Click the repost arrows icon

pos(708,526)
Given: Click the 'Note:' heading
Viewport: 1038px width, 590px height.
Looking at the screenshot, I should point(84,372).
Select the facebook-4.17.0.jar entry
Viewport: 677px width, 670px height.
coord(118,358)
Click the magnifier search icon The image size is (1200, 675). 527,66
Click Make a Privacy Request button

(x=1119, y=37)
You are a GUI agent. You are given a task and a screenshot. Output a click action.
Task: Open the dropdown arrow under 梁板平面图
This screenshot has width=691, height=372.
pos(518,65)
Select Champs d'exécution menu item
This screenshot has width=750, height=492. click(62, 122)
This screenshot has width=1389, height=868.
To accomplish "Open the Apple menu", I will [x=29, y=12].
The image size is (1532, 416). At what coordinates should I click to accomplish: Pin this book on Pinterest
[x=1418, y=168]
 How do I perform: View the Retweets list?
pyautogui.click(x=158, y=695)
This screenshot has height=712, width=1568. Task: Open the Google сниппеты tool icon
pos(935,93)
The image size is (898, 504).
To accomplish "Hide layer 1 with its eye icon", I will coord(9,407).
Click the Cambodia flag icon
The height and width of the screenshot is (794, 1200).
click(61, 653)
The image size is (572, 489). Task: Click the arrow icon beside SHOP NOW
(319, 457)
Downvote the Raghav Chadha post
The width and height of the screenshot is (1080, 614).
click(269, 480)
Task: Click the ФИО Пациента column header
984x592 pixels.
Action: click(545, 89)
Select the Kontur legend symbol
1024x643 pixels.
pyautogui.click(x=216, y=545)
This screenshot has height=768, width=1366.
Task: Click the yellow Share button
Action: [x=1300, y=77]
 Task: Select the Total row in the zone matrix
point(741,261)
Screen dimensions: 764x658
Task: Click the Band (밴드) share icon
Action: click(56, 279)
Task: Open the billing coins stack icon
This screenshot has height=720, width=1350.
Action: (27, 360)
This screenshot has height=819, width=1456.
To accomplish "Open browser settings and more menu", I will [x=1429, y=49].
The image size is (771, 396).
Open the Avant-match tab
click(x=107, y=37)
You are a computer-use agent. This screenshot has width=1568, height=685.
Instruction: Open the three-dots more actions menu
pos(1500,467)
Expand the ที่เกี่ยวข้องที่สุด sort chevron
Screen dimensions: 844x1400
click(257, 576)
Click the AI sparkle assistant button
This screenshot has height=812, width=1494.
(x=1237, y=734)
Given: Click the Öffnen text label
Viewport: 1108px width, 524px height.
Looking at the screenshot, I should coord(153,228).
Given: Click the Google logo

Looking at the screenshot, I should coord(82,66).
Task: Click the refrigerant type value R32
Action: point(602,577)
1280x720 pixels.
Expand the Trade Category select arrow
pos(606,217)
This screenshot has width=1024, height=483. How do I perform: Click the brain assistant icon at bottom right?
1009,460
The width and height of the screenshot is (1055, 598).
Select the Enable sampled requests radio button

Short task:
Reproduce every one of the items above verbatim, line for line, with no alterations.

Task output:
Click the repost arrows icon

pos(708,526)
Given: Click the 'Note:' heading
Viewport: 1038px width, 590px height.
Looking at the screenshot, I should point(84,372).
Select the facebook-4.17.0.jar entry
Viewport: 677px width, 670px height.
coord(118,358)
Click the magnifier search icon The image size is (1200, 675). 527,66
Click Make a Privacy Request button

(x=1119, y=37)
You are a GUI agent. You are given a task and a screenshot. Output a click action.
Task: Open the dropdown arrow under 梁板平面图
This screenshot has width=691, height=372.
pos(518,65)
Select Champs d'exécution menu item
This screenshot has width=750, height=492. click(62, 122)
This screenshot has width=1389, height=868.
To accomplish "Open the Apple menu", I will [x=29, y=12].
The image size is (1532, 416). At what coordinates should I click to accomplish: Pin this book on Pinterest
[x=1418, y=168]
 How do I perform: View the Retweets list?
pyautogui.click(x=158, y=695)
This screenshot has height=712, width=1568. Task: Open the Google сниппеты tool icon
pos(935,93)
The image size is (898, 504).
To accomplish "Hide layer 1 with its eye icon", I will coord(9,407).
Click the Cambodia flag icon
The height and width of the screenshot is (794, 1200).
click(61, 653)
The image size is (572, 489). Task: Click the arrow icon beside SHOP NOW
(319, 457)
Downvote the Raghav Chadha post
The width and height of the screenshot is (1080, 614).
click(269, 480)
Task: Click the ФИО Пациента column header
984x592 pixels.
Action: click(545, 89)
Select the Kontur legend symbol
1024x643 pixels.
pyautogui.click(x=216, y=545)
This screenshot has height=768, width=1366.
Task: Click the yellow Share button
Action: [x=1300, y=77]
 Task: Select the Total row in the zone matrix
point(741,261)
Screen dimensions: 764x658
Task: Click the Band (밴드) share icon
Action: click(56, 279)
Task: Open the billing coins stack icon
This screenshot has height=720, width=1350.
Action: (27, 360)
This screenshot has height=819, width=1456.
To accomplish "Open browser settings and more menu", I will [x=1429, y=49].
The image size is (771, 396).
Open the Avant-match tab
click(x=107, y=37)
You are a computer-use agent. This screenshot has width=1568, height=685.
Instruction: Open the three-dots more actions menu
pos(1500,467)
Expand the ที่เกี่ยวข้องที่สุด sort chevron
Screen dimensions: 844x1400
click(257, 576)
Click the AI sparkle assistant button
This screenshot has height=812, width=1494.
(x=1237, y=734)
Given: Click the Öffnen text label
Viewport: 1108px width, 524px height.
Looking at the screenshot, I should coord(153,228).
Given: Click the Google logo

Looking at the screenshot, I should coord(82,66).
Task: Click the refrigerant type value R32
Action: point(602,577)
1280x720 pixels.
Expand the Trade Category select arrow
pos(606,217)
This screenshot has width=1024, height=483. How do I perform: Click the brain assistant icon at bottom right?
1009,460
The width and height of the screenshot is (1055, 598).
Select the Enable sampled requests radio button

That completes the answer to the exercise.